Dr. Mark Townsend: Absolutely. Absolutely. So, joy, in my world, I'm six foot seven. Joy is defined as the absence of pain. Right? So a joyful experience for me walking through a door is that I fit and I don't hit my head and there's no pain. So apply that to now sitting in the driver's seat of the vehicle. I haven't fit in a vehicle since I was 14 years of age. And then Ford had this design challenge, and I was not a Ford fan, let me just say, because my first car was a Ford Escort and I had to fold origami to get into it with the seat recline and my head hitting the ceiling and me driving from the back seat, I would cruise through town and it would look super cool in my Ford Escort. But then you fast forward a few years. Ford apparently got the memo that people my size don't fit in a Ford and they had a design challenge which led to the Ford Maverick, which was to say, let's identify extreme users. Apparently I'm an extreme user and they came up with a driver seat that I actually fit in. They installed that in Ford Broncos. And for the first time since the age of 14, I actually fit in a vehicle and I'm not in pain. So that brings me joy.

Dr. Craig Joseph: How, what how does this work? I'm fascinated by this. What design, what did they do to make it easy for you to fit in there? Now, again, I am almost as tall as you. It's just about one and a half feet or so different. So I feel the pain.

Dr. Mark Townsend: I look up to you. I look up to you.

Dr. Craig Joseph: Yeah. When you're sitting down, maybe. What's the magic there, or can you put your finger on it? Is it a bunch of things or one major thing?

Dr. Mark Townsend: Yeah. No, it's interesting. So if I sit in a Ford F-150, I don't fit.
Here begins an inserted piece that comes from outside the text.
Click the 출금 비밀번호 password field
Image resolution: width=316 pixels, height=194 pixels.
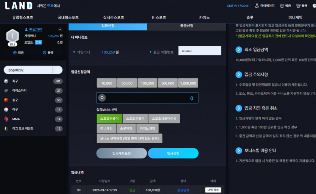(x=200, y=51)
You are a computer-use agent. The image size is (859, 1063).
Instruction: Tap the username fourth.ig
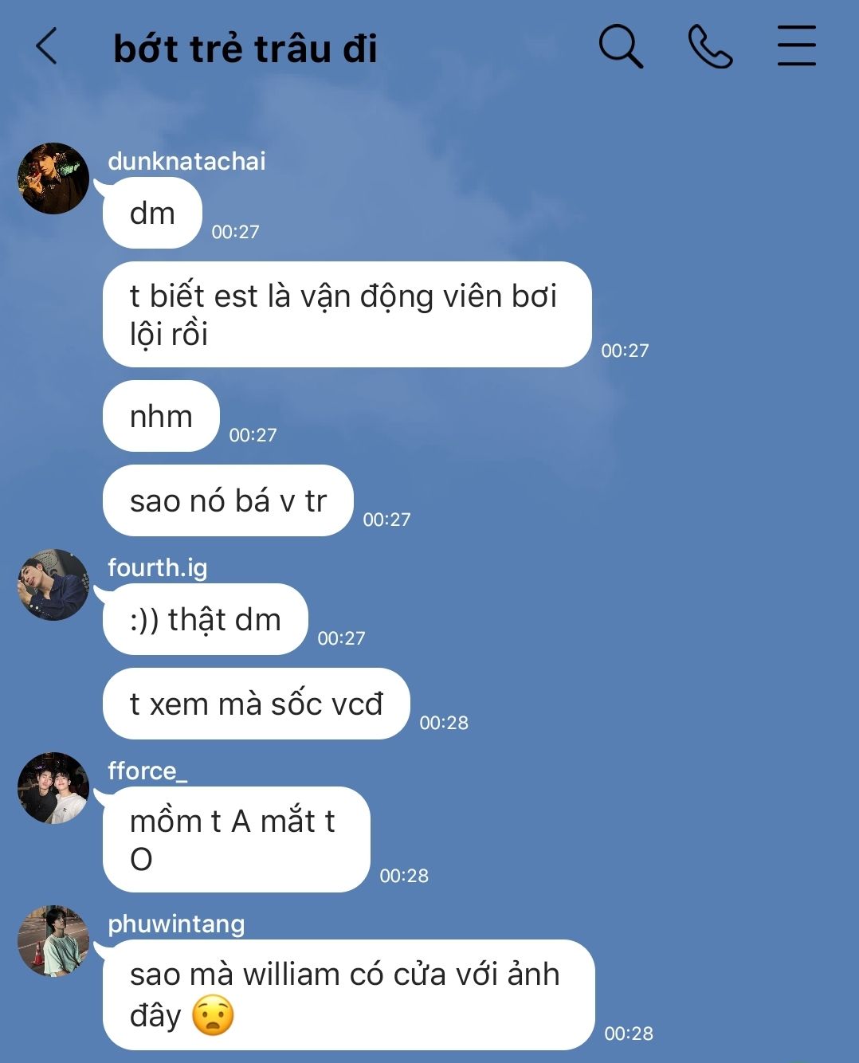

But if I sit in a Ford Bronco, they had this innovative concept which was, what if we allow the front seat, allow the user to push the front seat all the way into the back seat, Right. So you move your seat back, and guess what? There's no one, no one can sit behind you anymore because you're all the way in the back seat instead of having to recline your seat like I did in the Ford Escort, you can now you move your seat back and accommodate your leg length, even if you're six foot seven. That's a novel concept, right? So take that and then and the other novel concept was we don't need to have a super fancy driver's seat. In fact, it actually looks pretty basic, but it doesn't create this forward leaning posture where you're hugging your steering wheel and therefore you don't hurt. And so hats off to these people at Ford. I'd love to meet people who design this thing, but thanks to them, I can get out of a car and I'm not in pain. That brings me joy. It's a joyful day every day I get in the car.

Dr. Craig Joseph: All right. I am now dedicated to finding that person at Ford and connecting you two and putting it on video and going viral. And as the kids tell me, if we do that, we're all going to be gazillionaires.

Dr. Mark Townsend: That's it. That's it. Yeah. And I want to a Maverick out of it. If I get a Maverick out of it, I’ll be happy.

Dr. Craig Joseph: No, you're going to take fame and you'll be happy with the fame. And I'll get the Maverick and.

Dr. Mark Townsend: Oh dude, dude.

Dr. Craig Joseph: Or the cash equivalent, because it's my brilliant idea. Thank you again. This is great. And I'm glad that you fit in a car and that you fit in the car without pain. And I hope other aspects of your life. I'm not. I'm afraid to even ask you about airplanes because.

Dr. Mark Townsend: Yeah, let's not have that conversation.

Dr. Craig Joseph: No. We're not going to go there now. All right. Well, be well. Thank you again for kind of educating us and look forward to that, that Ford reunion that I'm going to be planning in the next year or two.

Dr. Mark Townsend: Thank you so much. Thanks for having me on.